Ten Years On: The 2004 Vintage
There was a time several decades ago, when I started out cellaring wine, that the concept of aging a bottle – or indeed a multitude of bottles – for ten years seemed almost mystical. I had never tasted wine older than a few years, and I read of ‘ten year on’ tastings with a sense of wonder. “How wonderfully these wines seem to have aged”, I thought to myself, as I read note after note. “They must have been chosen well, and so carefully cellared”.
Today my take on this has changed somewhat. Now I look at many of the wines currently resting in my cellar, even the less prestigious bottles, and think that ten years simply isn’t long enough. Wine is more robust than we might think. Whether they be wines from the top growers of the Loire Valley or from the many corners of Bordeaux, my two favoured regions, or from more distant lands including the Rhône Valley, Tuscany, South-West France, Alsace or even Australia, many wines are really just getting into their stride at ten years of age. Many lesser growers make wines that see out a decade without a problem, and I suspect many wines traditionally seen as intended for drinking young may also develop interest with age. Muscadet (from the right domaine, at least) certainly does, and the same can be said of Sancerre, again depending on the name on the label.
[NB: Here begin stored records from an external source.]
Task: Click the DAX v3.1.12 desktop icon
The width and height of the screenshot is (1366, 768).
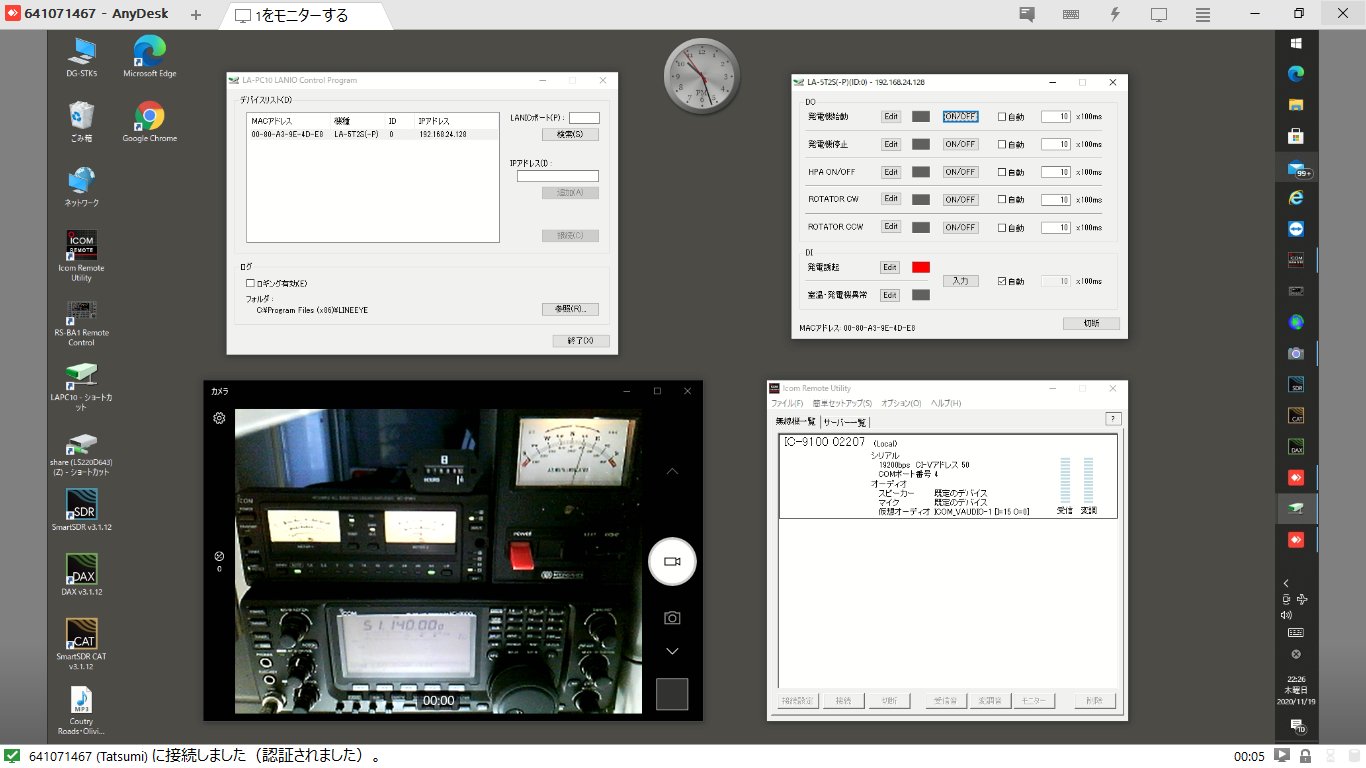Action: coord(81,570)
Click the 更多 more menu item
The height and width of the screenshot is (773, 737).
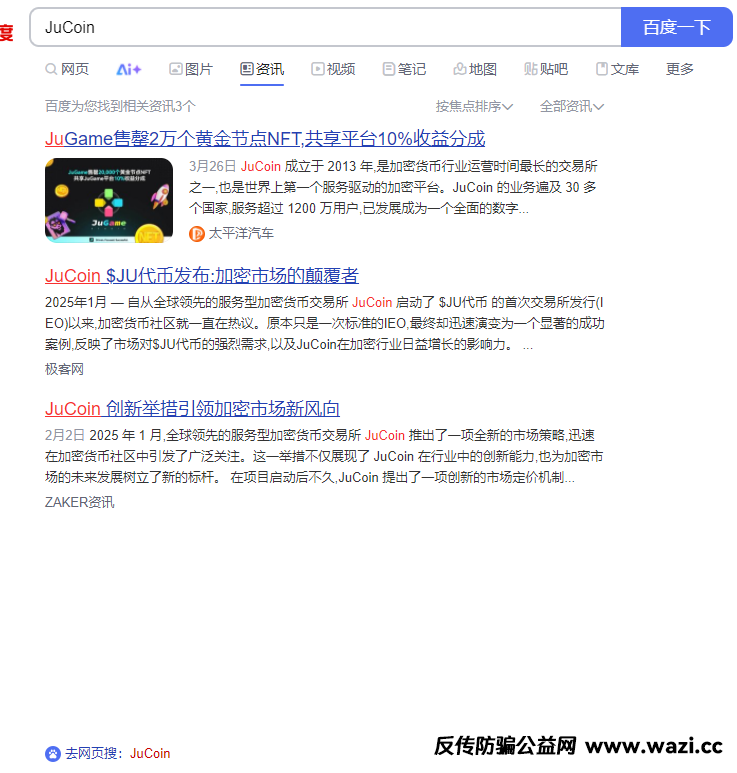(x=680, y=69)
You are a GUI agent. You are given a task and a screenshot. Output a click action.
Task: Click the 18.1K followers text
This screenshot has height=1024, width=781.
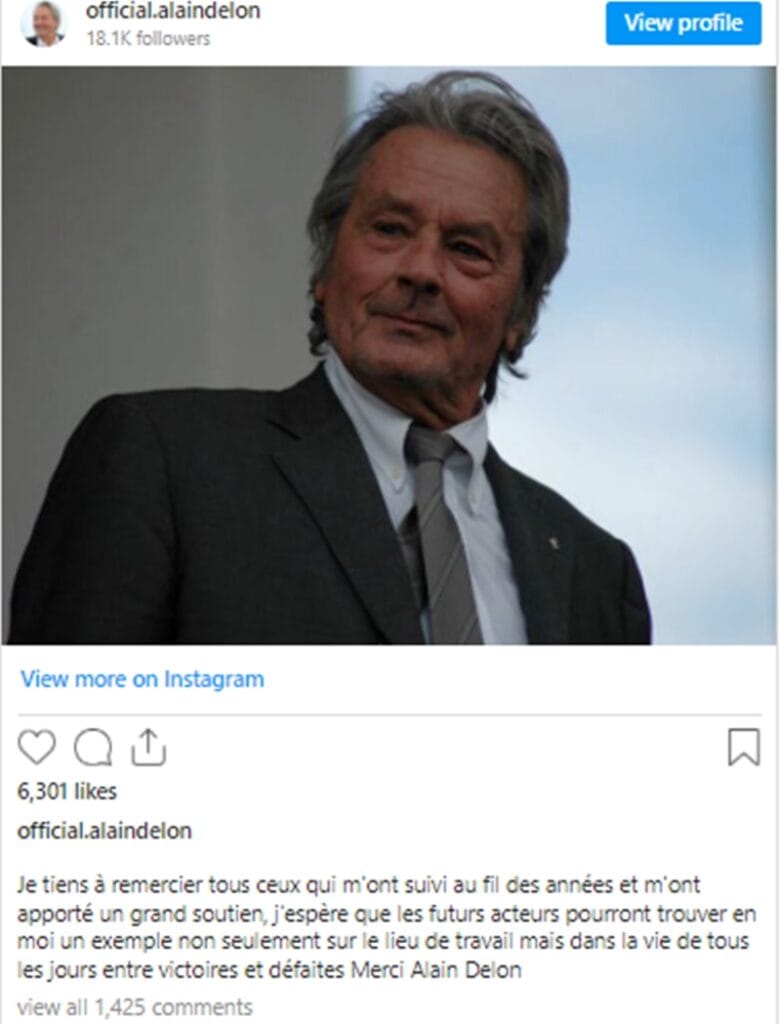click(148, 39)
This is one reason my Ten Years On Tasting is this year somewhat slimmer than it has been in years past; in many cases where I have just one or two bottles, I would rather open them at fifteen, twenty or twenty-five years of age than now. Another reason for a slimmer report is that for the second year running I have already published detailed notes on 2004 Bordeaux in my 2004 Bordeaux at Ten Years report, so there is little point in revisiting the wines just a few months later. Next year I will treat the Loire Valley in the same manner, featuring the many magnificent wines of the 2005 vintage separately, hopefully further broadening the depth and usefulness of the Loire information I present.